Newbigin's first three chapters sketch a contrast between modern ways of seeing the world and ways that are normed by respect for Jesus' lordship (we'll call these 'Christian' for simplicity's sake). Though Christian perspectives may or may not be informed by modern perspectives, they bear the essential distinction of contextualizing all things according to the gospel. Newbigin has described the influence (which in the west has often been overwhelming) of modern presuppositions upon both secular and Christian life and thought. That influence is so insidious and so far-reaching that most western Christians do not even realize that they are thinking in ways that are incompatible, or even hostile, to the very faith they profess, and passing those ways along to new generations and new churches in non-western cultures. Yet Newbigin denies that the solution is wholesale rejection of everything modern. What moderns see as an uncrossable chasm between primitive or irrational 'faith' and their own culture's 'reason,' he sees as a bridge from which faith can correct modern perspectives and any other, while healing and incorporating their positive elements.
What I would like you to do is take a stance or a perspective — again, in your church or someone else's, or in your local context (family, neighborhood, home town, dormitory, etc.) — that reflects modern ways of thinking (whether or not that stance is influenced also by your own local culture's ways). I encourage you to take a perspective to which modern ways of thinking have seemed very positive and helpful. (An example from my own family circumstances might be the usefulness of western medicine, say, in the form of orthopedic surgery, for alleviating suffering.)
Now analyze that stance according to both modern convictions and Christian convictions. How does it look on each side of the chasm/bridge Newbigin lays out between Christian perspectives and non-Christian (or inadequately Christian) ones? How might a truly Christan stance on it, on the part of your local Christian community, affect how it lives?

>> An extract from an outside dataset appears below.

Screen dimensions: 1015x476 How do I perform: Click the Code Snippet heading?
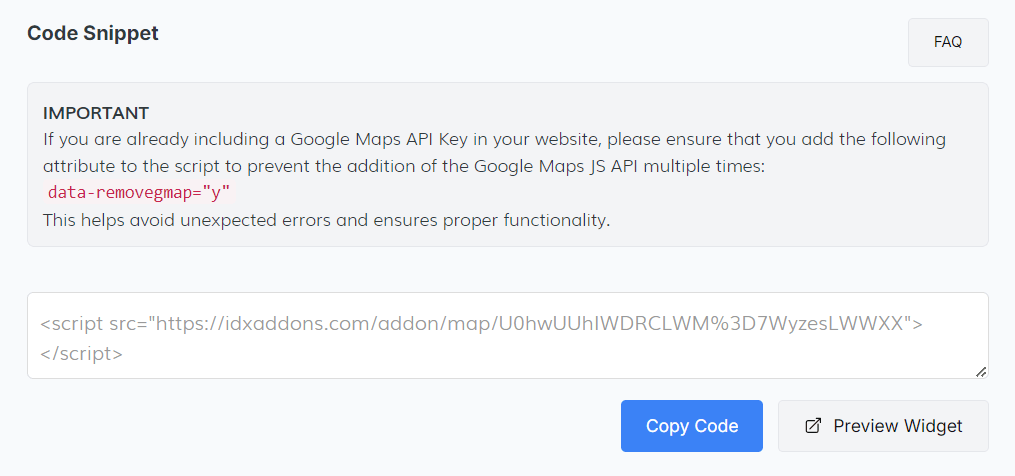93,33
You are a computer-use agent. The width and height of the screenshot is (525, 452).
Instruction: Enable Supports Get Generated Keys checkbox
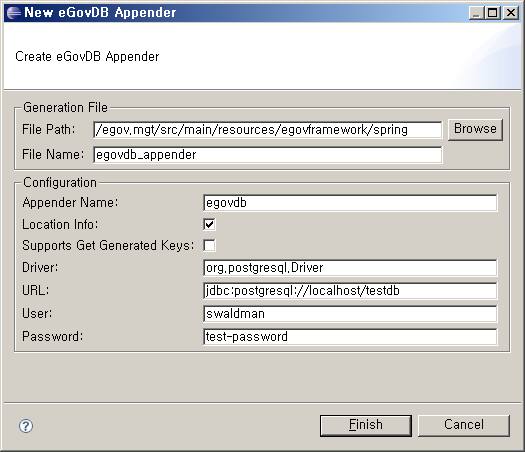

This is an opportunity to 'work with' Newbigin's thesis, but it is also an opportunity to test that thesis to see how strong it is. If you like, treat it skeptically (but fairly) and see how well it passes your test.
You may very well find both our surveys of New Testament writings and Meeks' chapter on early Christian communities helpful as accounts of how the first Christians experienced such shifts in perspective, not toward "the" Christian perspective, but towards local cultural perspectives that were increasingly governed by the faith of the church, and which were constantly dealing with rival perspectives, some of which also understood themselves to be 'Christian' (like the rivals in 1-3 John).
Follow the SAIACS guidelines for writing. I especially like to see proper style, clear writing and reasoning, a thorough answer to the question, and explicit citations of course materials.